_PROBLEM DESCRIPTION_
Pull every line containing the word "will" out of the material below.

_DATASET EXTRACT_
########
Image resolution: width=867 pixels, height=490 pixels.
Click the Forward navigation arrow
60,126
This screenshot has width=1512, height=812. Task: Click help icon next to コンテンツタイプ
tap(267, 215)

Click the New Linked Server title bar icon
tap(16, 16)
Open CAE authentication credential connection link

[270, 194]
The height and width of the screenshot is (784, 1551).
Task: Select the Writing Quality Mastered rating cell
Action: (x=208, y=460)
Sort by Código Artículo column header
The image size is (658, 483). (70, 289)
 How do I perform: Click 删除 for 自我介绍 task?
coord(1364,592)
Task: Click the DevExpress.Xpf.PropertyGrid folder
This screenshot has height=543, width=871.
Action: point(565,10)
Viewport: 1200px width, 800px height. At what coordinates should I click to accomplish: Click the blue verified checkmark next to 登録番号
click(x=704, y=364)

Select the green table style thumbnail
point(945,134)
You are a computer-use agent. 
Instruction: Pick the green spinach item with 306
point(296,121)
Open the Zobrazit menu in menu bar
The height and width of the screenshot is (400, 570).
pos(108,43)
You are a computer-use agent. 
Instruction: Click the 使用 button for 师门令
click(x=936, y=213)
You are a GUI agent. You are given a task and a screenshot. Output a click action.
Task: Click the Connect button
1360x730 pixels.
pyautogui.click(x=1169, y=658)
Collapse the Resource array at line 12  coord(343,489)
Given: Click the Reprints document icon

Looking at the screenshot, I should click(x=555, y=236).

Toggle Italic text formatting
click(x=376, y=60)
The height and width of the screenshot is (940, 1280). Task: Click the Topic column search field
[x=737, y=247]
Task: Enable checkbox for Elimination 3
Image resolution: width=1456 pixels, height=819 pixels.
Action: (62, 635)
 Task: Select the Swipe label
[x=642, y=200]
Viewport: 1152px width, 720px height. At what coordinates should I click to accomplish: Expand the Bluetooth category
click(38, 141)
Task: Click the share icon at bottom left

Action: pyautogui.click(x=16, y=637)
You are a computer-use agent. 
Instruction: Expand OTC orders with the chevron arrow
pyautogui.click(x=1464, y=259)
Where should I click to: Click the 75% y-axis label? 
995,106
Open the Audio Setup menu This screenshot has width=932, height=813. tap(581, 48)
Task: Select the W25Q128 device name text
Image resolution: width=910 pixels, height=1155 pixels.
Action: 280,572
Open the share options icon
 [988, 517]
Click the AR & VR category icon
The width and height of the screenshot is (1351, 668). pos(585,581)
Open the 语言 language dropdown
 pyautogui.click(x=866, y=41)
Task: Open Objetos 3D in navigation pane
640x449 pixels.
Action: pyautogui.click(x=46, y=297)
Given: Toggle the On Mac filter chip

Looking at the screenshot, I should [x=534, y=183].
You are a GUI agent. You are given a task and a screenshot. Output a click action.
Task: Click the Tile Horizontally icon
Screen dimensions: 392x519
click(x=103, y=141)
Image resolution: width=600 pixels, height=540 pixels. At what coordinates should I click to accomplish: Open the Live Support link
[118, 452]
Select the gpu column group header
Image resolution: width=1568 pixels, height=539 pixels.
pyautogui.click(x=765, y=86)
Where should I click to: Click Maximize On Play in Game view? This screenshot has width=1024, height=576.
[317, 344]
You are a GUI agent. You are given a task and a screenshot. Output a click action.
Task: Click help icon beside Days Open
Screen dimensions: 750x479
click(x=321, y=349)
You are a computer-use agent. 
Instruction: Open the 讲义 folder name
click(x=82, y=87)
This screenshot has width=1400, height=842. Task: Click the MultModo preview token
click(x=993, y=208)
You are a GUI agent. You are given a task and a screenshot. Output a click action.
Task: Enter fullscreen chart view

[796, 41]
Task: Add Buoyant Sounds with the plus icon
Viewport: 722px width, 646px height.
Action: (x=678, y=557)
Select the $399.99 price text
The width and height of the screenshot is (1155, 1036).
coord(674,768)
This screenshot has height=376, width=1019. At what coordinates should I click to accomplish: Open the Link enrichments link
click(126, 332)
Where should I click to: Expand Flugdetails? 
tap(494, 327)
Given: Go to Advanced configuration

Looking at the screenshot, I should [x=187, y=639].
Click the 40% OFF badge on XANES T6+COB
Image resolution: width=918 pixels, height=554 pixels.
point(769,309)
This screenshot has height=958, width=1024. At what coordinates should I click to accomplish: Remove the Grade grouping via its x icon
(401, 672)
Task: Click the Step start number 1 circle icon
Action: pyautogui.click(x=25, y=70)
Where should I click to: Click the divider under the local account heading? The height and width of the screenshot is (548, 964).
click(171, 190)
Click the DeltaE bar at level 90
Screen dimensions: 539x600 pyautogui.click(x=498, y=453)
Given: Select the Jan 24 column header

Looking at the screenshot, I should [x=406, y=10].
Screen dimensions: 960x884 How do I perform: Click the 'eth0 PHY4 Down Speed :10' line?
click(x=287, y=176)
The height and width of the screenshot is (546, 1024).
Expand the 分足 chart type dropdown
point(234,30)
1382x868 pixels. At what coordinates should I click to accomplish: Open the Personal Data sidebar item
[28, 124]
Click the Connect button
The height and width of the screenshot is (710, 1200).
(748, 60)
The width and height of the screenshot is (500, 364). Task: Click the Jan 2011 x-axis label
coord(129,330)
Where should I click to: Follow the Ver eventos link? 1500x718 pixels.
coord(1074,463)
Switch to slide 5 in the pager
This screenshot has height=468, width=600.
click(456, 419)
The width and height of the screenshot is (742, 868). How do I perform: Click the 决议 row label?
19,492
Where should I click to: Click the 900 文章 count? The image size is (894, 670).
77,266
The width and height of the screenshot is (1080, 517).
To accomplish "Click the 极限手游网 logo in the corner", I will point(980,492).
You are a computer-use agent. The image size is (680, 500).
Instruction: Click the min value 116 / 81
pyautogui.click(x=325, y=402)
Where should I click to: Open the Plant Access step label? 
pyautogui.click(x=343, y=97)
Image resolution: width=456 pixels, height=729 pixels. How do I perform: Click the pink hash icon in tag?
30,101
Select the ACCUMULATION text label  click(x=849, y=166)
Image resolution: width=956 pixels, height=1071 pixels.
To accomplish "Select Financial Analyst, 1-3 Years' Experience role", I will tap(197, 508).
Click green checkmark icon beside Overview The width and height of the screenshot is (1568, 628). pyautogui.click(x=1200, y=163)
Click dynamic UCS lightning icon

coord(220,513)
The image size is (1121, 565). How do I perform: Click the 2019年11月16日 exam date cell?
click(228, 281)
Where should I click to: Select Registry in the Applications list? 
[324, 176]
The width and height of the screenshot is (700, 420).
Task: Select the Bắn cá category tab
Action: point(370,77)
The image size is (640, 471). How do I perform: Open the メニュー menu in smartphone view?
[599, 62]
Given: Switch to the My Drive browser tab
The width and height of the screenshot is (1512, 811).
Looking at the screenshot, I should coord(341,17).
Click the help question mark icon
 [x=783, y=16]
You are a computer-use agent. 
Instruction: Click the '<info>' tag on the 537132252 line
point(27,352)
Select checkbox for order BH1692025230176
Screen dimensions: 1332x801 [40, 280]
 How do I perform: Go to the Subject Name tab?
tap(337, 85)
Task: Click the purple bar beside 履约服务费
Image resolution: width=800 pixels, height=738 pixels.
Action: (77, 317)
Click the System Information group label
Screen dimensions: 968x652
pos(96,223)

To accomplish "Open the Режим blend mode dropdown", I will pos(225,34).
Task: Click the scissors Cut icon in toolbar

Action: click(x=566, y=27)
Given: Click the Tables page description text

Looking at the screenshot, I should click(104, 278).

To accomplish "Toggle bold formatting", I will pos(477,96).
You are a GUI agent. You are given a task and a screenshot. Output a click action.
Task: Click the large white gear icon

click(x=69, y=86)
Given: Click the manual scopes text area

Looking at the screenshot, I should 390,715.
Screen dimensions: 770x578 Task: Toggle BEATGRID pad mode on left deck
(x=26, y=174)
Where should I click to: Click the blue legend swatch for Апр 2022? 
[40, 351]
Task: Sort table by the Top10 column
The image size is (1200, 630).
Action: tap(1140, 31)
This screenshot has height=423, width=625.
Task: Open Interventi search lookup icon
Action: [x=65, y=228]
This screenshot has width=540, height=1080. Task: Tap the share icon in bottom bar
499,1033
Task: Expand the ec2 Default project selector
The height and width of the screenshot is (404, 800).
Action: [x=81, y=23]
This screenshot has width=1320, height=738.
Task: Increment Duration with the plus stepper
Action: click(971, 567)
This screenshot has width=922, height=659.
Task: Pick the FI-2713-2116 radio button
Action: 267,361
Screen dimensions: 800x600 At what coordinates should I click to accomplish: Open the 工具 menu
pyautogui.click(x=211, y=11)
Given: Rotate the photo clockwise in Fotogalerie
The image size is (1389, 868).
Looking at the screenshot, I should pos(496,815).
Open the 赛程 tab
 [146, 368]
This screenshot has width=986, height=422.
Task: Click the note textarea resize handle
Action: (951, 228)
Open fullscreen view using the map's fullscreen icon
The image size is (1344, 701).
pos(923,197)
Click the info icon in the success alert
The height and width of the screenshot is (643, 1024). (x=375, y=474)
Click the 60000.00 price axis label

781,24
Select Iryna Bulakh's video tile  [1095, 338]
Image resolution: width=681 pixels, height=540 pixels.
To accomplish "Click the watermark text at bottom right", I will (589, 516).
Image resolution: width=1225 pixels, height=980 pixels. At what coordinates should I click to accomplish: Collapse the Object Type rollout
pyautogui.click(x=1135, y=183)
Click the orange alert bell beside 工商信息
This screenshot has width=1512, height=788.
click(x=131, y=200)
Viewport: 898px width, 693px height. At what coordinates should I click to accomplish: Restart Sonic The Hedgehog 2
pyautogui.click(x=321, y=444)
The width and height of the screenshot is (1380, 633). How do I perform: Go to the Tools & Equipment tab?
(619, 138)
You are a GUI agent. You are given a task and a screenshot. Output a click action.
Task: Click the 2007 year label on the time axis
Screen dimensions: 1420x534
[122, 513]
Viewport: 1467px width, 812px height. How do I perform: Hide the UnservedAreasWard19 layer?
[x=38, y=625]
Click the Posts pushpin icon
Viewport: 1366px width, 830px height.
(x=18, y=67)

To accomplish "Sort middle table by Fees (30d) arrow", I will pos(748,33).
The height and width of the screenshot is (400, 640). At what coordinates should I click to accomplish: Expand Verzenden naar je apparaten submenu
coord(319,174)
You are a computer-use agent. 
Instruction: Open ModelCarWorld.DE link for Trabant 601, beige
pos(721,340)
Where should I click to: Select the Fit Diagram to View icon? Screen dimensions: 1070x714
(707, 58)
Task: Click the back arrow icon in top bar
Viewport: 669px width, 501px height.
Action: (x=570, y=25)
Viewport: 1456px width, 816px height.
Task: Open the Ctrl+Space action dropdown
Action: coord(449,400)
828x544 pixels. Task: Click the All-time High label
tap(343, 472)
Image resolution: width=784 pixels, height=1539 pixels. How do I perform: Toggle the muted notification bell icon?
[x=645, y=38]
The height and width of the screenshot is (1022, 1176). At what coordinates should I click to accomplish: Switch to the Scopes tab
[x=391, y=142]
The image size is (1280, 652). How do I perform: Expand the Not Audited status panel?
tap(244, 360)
########
_RESULT OF THE EXERCISE_
To accomplish "Click the 极限手游网 logo in the corner", I will point(980,492).
To accomplish "Select Financial Analyst, 1-3 Years' Experience role", I will tap(197, 508).
To accomplish "Open the Режим blend mode dropdown", I will pos(225,34).
To accomplish "Toggle bold formatting", I will pos(477,96).
To accomplish "Click the watermark text at bottom right", I will (589, 516).
To accomplish "Sort middle table by Fees (30d) arrow", I will pos(748,33).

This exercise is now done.